Oracle wanted to make DTrace available for Linux as part of their Unbreakable Linux product. Integrating it directly into the kernel would obviously cause legal issues, so instead they implemented it as a kernel module. The copyright status of kernel modules is somewhat unclear. The GPL covers derivative works, but the definition of derivative works is a function of copyright law and judges. Making use of explicitly exported API may not be sufficient to constitute a derivative work - on the other hand, it might. This is largely untested in court. Oracle appear to believe that they're legitimate, and so have added just enough in-kernel code (and GPLed) to support DTrace, while keeping the CDDLed core of DTrace separate.

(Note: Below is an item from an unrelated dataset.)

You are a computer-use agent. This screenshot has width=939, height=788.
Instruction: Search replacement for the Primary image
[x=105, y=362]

The kernel actually has two levels of exposed (non-userspace) API - those exported via EXPORT_SYMBOL() and those exported via EXPORT_SYMBOL_GPL(). Symbols exported via EXPORT_SYMBOL_GPL() may only be used by modules that claim to be GPLed, with the kernel refusing to load them otherwise. There is no technical limitation on the use of symbols exported via EXPORT_SYMBOL().

(Aside: this should not be interpreted as meaning that modules that only use symbols exported via EXPORT_SYMBOL() will not be considered derivative works. Anything exported via EXPORT_SYMBOL_GPL() is considered by the author to be so fundamental to the kernel that using it would be impossible without creating a derivative work. Using something exported via EXPORT_SYMBOL() may result in the creation of a derivative work. Consult lawyers before attempting to release a non-GPLed Linux kernel module)

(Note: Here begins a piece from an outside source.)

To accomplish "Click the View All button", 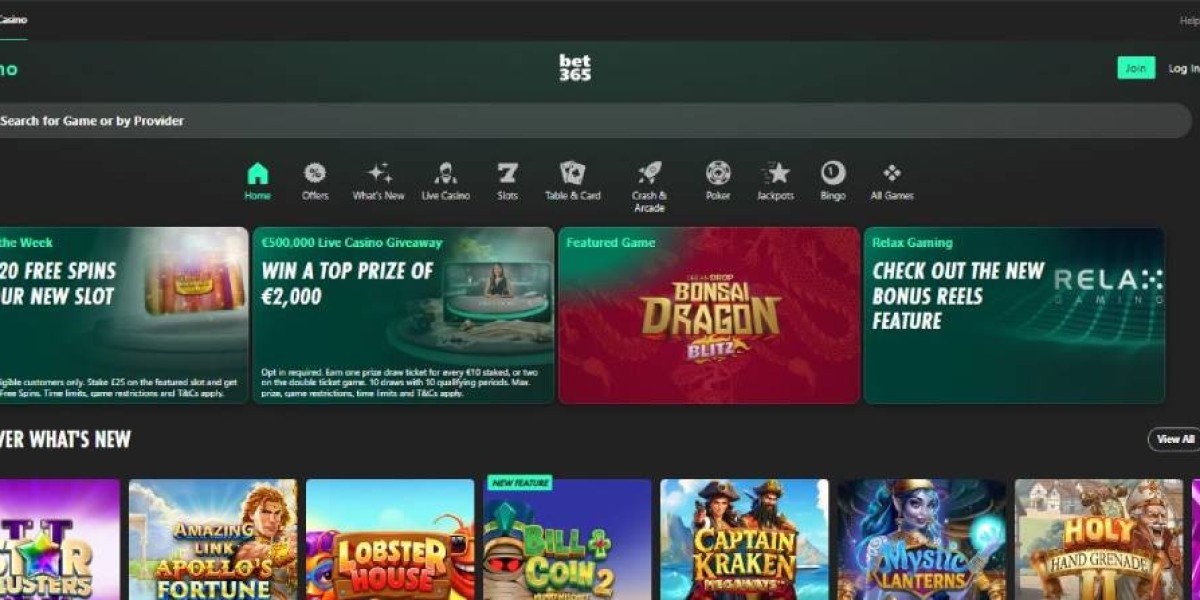I will pos(1175,439).
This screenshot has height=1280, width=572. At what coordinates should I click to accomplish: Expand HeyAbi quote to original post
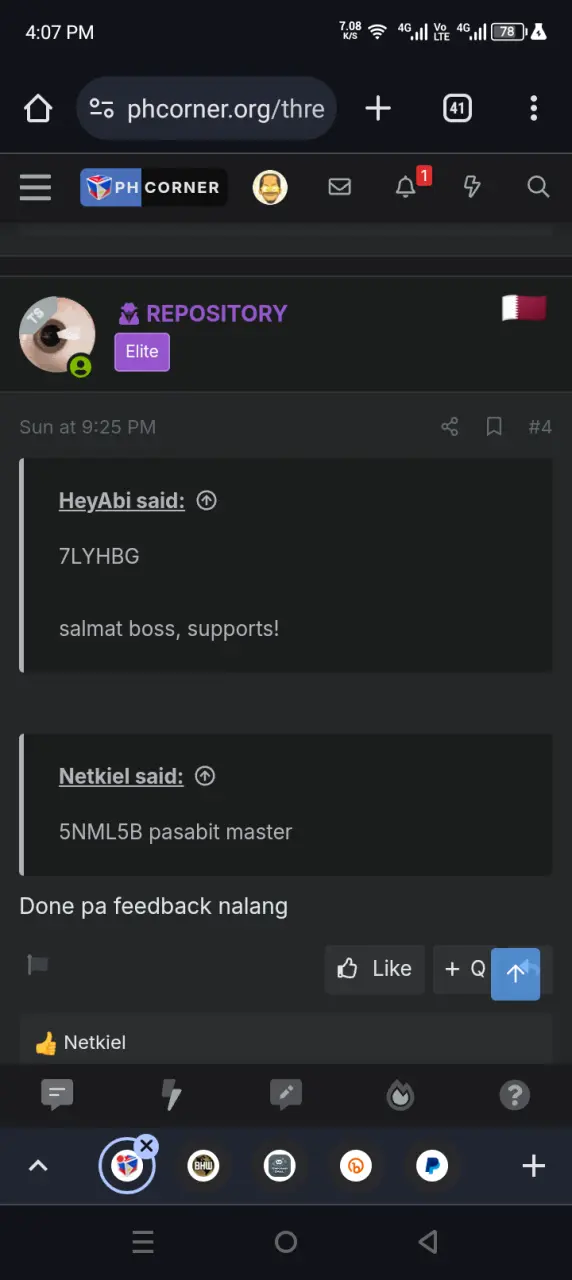(x=207, y=501)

DTrace integrates very tightly with the host kernel, and one of the things it needs access to is a high-resolution timer that is guaranteed to monotonically increase. Linux provides one in the form of ktime_get(). Unfortunately for Oracle, ktime_get() is only exported via EXPORT_SYMBOL_GPL(). Attempting to call it directly from the DTrace module would fail.

Oracle work around this in their (GPLed) kernel abstraction code. A function called dtrace_gethrtimer() simply returns the value of ktime_get(). dtrace_gethrtimer() is exported via EXPORT_SYMBOL() and therefore can be called from the DTrace module.

So, in the face of a technical mechanism designed to enforce the author's beliefs about the copyright status of callers of this function, Oracle deliberately circumvent that technical mechanism by simply re-exporting the same function under a new name. It should be emphasised that calling an EXPORT_SYMBOL_GPL() function does not inherently cause the caller to become a derivative work of the kernel - it only represents the original author's opinion of whether it would. You'd still need a court case to find out for sure. But if it turns out that the use of ktime_get() does cause a work to become derivative, Oracle would find it fairly difficult to argue that their infringement was accidental.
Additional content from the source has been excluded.